We're going to use a truncated version of the [Sentiment140 dataset](https://www.kaggle.com/datasets/kazanova/sentiment140). The full dataset contains 1.6M tweets with a sentiment (polarity) label. Each line of the CSV file contains the following 6 fields:
1. target: the polarity of the tweet (0 = negative, 2 = neutral, 4 = positive)
2. ids: The id of the tweet (2087)
3. date: the date of the tweet (Sat May 16 23:58:44 UTC 2009)
4. flag: The query (lyx). If there is no query, then this value is NO_QUERY.
5. user: the user that tweeted (robotickilldozr)
6. text: the text of the tweet (Lyx is cool)

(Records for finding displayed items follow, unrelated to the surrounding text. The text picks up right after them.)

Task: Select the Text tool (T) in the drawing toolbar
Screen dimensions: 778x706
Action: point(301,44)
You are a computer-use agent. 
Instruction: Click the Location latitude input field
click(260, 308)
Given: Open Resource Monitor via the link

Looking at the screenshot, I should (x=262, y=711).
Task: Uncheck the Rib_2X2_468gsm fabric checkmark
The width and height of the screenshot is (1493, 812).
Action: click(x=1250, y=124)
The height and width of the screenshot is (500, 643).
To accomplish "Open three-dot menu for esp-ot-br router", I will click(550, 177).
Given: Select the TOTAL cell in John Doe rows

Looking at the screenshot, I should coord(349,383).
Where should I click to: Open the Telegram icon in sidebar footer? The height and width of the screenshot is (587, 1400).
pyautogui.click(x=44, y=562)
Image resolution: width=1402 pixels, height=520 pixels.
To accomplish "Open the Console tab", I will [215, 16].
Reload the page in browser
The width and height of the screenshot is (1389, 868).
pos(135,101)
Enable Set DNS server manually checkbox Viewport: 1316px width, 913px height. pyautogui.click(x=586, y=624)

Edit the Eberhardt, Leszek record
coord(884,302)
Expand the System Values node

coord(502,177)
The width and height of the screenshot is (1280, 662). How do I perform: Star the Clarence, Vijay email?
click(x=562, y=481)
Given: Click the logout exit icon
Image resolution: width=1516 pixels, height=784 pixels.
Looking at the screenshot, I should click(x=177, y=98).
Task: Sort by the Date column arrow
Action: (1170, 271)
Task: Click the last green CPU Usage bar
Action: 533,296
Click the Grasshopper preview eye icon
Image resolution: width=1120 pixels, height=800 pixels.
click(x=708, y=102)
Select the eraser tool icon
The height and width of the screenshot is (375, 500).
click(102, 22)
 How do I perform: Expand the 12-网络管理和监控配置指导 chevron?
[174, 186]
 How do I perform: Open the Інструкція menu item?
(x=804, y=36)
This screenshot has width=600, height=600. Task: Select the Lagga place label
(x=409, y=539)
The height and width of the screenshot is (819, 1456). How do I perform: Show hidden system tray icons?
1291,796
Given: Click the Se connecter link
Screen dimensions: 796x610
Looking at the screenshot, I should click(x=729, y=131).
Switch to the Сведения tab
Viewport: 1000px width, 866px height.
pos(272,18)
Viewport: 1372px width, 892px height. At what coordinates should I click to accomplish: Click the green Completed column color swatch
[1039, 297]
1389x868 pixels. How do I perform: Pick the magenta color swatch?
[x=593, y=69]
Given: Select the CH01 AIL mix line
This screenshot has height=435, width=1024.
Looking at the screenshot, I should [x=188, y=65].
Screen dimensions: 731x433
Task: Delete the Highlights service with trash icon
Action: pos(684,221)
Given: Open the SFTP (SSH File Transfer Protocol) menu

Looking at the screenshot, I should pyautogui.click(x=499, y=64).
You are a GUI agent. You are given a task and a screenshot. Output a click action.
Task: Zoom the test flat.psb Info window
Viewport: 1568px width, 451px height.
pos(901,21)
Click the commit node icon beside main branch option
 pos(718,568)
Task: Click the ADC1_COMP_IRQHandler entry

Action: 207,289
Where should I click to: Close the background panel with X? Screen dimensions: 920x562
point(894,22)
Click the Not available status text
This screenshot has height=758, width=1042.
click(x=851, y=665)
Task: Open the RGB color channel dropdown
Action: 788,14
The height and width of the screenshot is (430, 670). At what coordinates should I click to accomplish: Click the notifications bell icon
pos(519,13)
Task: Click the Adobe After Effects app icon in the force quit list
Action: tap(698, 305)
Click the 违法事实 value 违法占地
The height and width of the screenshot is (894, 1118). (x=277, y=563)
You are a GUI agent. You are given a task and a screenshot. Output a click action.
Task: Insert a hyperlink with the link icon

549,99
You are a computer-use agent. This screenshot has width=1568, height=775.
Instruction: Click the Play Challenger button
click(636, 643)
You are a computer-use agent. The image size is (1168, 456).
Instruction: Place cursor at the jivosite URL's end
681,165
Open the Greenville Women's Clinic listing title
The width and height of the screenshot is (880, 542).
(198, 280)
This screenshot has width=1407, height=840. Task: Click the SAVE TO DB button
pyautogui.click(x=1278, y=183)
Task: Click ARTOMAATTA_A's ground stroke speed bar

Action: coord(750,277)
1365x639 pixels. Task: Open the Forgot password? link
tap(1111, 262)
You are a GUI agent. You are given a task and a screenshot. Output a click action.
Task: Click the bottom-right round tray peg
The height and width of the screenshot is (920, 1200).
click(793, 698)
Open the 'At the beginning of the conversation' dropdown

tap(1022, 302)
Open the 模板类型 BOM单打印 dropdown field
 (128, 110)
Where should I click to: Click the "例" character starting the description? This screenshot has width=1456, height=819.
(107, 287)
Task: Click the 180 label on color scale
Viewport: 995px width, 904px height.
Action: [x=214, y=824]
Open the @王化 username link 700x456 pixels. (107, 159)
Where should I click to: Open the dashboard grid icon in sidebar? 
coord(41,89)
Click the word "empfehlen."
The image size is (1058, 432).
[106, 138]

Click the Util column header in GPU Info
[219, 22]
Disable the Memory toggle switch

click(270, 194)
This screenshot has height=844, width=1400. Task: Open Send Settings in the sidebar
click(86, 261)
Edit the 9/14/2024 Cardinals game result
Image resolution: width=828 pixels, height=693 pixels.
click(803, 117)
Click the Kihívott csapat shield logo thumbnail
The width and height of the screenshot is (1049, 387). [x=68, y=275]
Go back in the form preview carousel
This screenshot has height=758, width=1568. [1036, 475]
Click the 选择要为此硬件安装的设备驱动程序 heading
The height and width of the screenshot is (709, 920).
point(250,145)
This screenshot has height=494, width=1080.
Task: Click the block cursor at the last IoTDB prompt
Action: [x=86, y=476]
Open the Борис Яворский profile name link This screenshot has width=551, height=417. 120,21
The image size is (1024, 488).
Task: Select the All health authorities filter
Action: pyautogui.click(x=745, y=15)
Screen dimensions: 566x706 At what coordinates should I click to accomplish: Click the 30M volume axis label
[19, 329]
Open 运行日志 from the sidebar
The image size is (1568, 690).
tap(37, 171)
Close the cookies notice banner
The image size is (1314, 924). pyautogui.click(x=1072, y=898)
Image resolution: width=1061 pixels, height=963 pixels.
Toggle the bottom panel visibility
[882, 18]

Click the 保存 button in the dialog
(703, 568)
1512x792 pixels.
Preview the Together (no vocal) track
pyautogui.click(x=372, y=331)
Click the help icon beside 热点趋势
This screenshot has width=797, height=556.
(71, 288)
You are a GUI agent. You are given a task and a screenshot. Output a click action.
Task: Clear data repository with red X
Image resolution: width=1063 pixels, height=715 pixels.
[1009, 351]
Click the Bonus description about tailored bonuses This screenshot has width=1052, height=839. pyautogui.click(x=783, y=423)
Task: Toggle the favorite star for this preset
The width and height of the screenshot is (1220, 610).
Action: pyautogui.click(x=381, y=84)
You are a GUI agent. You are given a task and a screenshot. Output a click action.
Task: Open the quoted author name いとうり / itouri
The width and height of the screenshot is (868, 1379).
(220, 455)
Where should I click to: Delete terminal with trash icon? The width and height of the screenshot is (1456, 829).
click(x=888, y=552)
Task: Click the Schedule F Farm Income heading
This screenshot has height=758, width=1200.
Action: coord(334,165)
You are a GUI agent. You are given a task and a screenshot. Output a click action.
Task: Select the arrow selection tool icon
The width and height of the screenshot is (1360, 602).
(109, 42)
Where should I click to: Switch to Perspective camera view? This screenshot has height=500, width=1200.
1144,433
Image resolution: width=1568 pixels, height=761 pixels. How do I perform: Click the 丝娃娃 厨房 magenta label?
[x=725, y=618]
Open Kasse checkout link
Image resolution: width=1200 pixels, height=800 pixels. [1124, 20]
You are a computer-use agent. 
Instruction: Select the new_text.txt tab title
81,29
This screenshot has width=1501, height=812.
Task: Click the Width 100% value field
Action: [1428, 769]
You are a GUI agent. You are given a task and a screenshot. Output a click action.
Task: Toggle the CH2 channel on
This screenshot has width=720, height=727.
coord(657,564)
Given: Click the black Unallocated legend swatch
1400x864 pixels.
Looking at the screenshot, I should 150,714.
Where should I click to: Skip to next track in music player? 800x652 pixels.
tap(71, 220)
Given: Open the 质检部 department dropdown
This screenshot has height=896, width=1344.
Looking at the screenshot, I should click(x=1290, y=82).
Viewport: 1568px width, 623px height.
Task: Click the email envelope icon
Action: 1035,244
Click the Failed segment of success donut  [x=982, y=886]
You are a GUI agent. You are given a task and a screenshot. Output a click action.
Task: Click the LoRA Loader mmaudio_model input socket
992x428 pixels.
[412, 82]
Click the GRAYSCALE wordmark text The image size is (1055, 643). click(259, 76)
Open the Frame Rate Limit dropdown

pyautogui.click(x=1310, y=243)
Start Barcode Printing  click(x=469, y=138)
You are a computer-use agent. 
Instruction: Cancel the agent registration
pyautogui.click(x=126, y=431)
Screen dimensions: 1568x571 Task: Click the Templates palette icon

We load the truncated CSV file `tweets.2000.processed.noemoticon.csv` instead. It contains 2000 tweets (1 tweet per line), 1000 each for label 0 and 4.

In [None]:
import csv
fieldnames = ['label', 'id', 'date', 'query', 'user', 'text']
with open('tweets.2000.processed.noemoticon.csv', 'r', encoding='ISO-8859-1') as csvfile:
    reader = csv.DictReader(csvfile, fieldnames=fieldnames)
    for row in reader:
        print(f"Label: {row['label']}")
        print(f"User: {row['user']}")
        print(f"Text: {row['text']}")
        break
print(f"Label is of type {type(row['label'])}, convert to int like this: {int(row['label'])}")

## Model

We're going to use a popular sentiment analysis model from the CardiffNLP group, which we download from HuggingFace: `cardiffnlp/twitter-roberta-base-sentiment`. As you can see from the name, it is based on a pretrained RoBERTa model and was finetuned on tweets for sentiment analysis. Check out the [model description](https://huggingface.co/cardiffnlp/twitter-roberta-base-sentiment?text=I+like+turtles.) for examples of how to use it.

In [None]:
from transformers import AutoTokenizer, AutoModelForSequenceClassification

tokenizer = AutoTokenizer.from_pretrained('cardiffnlp/twitter-roberta-base-sentiment')
model = AutoModelForSequenceClassification.from_pretrained('cardiffnlp/twitter-roberta-base-sentiment')
model.eval()

From the model description, we see that we have to preprocess tweets first to bring them into the format expected by the model. Let's implement the `preprocess` method as it is described in their example.

In [None]:
# Preprocess text (username and link placeholders)
def preprocess(text):
    new_text = []
    for t in text.split(" "):
        t = '@user' if t.startswith('@') and len(t) > 1 else t
        t = 'http' if t.startswith('http') else t
        new_text.append(t)
    return " ".join(new_text)

Let's classify the first tweet in our dataset. Give the probabilities of the sentiment classification model for each of the 3 classes it outputs: negative, neutral and positive sentiment.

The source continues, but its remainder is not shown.